Soldiers fired tear gas and aimed a water cannon at about 50 women marching in support of Hana Shalabi, a 30-year-old West Bank woman who has gone without food for 22 days. The stream of water knocked down one of the women, while Palestinian teens threw rocks at the soldiers from behind the women's march.
In Gaza, about 500 women marched for Shalabi, marking International Women's Day.
Elsewhere in the West Bank, a Palestinian stabbed an Israeli soldier in the neck during an arrest raid in the town of Yatta, seriously wounding him, the Israeli military said. The soldier opened fire, wounding the assailant and killing another man the military described as the attacker's accomplice.
Palestinian medics identified the dead man as Zakariya Abu Eram. Palestinian police said he was 17. A witness in Yatta, Nasser Nawaja, said the teen was about 40 yards (meters) away and not involved in the attack when he was killed.
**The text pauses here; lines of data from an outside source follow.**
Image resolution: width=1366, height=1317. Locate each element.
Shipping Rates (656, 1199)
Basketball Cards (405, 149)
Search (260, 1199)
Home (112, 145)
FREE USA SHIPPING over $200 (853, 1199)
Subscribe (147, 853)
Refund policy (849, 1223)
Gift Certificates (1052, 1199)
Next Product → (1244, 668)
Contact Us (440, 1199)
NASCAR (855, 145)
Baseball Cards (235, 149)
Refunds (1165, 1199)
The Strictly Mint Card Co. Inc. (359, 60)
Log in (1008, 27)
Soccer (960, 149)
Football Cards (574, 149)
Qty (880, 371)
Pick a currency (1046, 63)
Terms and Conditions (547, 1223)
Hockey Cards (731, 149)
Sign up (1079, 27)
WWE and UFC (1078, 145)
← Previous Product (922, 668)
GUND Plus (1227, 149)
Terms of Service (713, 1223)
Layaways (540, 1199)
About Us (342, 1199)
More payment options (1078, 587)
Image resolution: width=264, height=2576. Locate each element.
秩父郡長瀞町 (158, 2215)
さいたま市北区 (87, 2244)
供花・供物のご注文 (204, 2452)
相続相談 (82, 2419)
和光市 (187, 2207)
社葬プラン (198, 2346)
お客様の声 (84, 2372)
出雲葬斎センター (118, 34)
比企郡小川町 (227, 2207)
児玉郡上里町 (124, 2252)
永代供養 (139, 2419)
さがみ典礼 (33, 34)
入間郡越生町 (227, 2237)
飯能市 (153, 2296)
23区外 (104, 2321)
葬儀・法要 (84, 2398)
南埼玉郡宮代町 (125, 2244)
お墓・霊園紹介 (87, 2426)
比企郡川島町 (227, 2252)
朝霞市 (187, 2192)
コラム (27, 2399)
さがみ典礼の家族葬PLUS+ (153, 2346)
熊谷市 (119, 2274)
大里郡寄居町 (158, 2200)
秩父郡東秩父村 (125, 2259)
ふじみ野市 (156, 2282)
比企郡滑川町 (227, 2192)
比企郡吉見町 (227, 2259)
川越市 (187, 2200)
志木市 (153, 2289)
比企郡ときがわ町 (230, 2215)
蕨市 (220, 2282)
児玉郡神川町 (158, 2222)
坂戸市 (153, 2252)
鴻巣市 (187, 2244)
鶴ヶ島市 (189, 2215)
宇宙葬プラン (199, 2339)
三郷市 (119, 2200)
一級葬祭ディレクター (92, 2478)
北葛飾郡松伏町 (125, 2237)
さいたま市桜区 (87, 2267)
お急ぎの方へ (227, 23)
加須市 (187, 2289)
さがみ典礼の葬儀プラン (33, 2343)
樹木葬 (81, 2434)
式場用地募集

The man arrested in Yatta after stabbing the soldier was released four months ago, along with more than 1,000 other Palestinian prisoners, in a swap for an Israeli soldier held for more than five years by the Islamic militant Hamas in Gaza.
Shalabi, the hunger striker, was released in the same swap and was arrested Feb. 16.
Shalabi is being held without formal charges in what Israel calls administrative detention. Previously, she had been held for two years without formal charges, according to Palestinian human rights activists. Detention orders are usually issued for six months and are frequently renewed.
Israel has defended administrative detentions as a necessary tool to stop militant activity. It says the measure is needed to protect its network of Palestinian informers.
Rights activists say international law allows this practice only in exceptional cases. The Israeli rights group B'Tselem says Israel's use of administrative detention "blatantly violates these restrictions." In January, 309 Palestinians were being held in administrative detention, 90 more than a year earlier, B'Tselem said.
Last month, another administrative detainee, Khader Adnan, ended a 66-day hunger strike after reaching a deal with the Israeli authorities to free him in April.